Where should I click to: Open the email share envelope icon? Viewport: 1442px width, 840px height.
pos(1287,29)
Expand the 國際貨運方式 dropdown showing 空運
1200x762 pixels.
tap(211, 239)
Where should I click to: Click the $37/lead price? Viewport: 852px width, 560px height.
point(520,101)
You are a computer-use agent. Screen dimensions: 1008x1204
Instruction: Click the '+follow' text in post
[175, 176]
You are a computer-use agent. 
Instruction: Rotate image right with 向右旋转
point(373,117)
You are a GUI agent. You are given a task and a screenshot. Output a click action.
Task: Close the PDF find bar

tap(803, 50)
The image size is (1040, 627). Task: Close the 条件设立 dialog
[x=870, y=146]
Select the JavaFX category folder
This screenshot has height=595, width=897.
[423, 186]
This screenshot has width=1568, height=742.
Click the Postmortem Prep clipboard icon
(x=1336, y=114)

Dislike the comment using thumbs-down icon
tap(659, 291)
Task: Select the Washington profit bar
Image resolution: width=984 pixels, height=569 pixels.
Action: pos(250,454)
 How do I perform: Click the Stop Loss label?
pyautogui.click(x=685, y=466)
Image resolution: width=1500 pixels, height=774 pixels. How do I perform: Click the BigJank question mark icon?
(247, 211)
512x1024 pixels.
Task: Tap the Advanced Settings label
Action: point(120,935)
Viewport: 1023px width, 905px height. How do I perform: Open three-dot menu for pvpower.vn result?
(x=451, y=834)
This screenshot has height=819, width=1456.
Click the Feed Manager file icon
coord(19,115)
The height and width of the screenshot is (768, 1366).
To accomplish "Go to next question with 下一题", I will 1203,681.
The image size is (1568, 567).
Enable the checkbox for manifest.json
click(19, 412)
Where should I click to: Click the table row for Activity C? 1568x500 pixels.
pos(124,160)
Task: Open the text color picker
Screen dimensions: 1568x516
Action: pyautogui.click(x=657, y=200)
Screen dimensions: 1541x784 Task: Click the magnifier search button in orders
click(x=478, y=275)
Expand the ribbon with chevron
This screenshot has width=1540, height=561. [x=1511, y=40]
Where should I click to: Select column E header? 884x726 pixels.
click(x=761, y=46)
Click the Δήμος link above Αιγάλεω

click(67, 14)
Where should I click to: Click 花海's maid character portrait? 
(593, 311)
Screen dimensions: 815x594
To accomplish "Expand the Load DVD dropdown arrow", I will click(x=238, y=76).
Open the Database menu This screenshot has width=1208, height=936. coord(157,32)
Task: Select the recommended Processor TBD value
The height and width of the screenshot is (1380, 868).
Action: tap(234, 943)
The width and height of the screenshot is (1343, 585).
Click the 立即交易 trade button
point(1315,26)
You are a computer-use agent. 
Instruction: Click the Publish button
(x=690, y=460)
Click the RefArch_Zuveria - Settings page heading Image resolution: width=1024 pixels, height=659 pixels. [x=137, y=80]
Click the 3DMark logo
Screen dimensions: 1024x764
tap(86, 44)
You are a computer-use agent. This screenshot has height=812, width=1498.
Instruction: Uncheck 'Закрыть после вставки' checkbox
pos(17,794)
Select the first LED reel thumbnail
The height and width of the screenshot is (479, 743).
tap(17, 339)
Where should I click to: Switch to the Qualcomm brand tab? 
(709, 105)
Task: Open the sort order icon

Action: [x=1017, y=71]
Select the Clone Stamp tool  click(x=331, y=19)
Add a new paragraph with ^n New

◆ Work item ◆
When you answer, output each line of the data exactly as given, from its first line up to and including the one with "You are a computer-use agent. Screen".

◆ Result for this exercise ◆
Where should I click to: Open the email share envelope icon? Viewport: 1442px width, 840px height.
pos(1287,29)
Expand the 國際貨運方式 dropdown showing 空運
1200x762 pixels.
tap(211, 239)
Where should I click to: Click the $37/lead price? Viewport: 852px width, 560px height.
point(520,101)
You are a computer-use agent. Screen dimensions: 1008x1204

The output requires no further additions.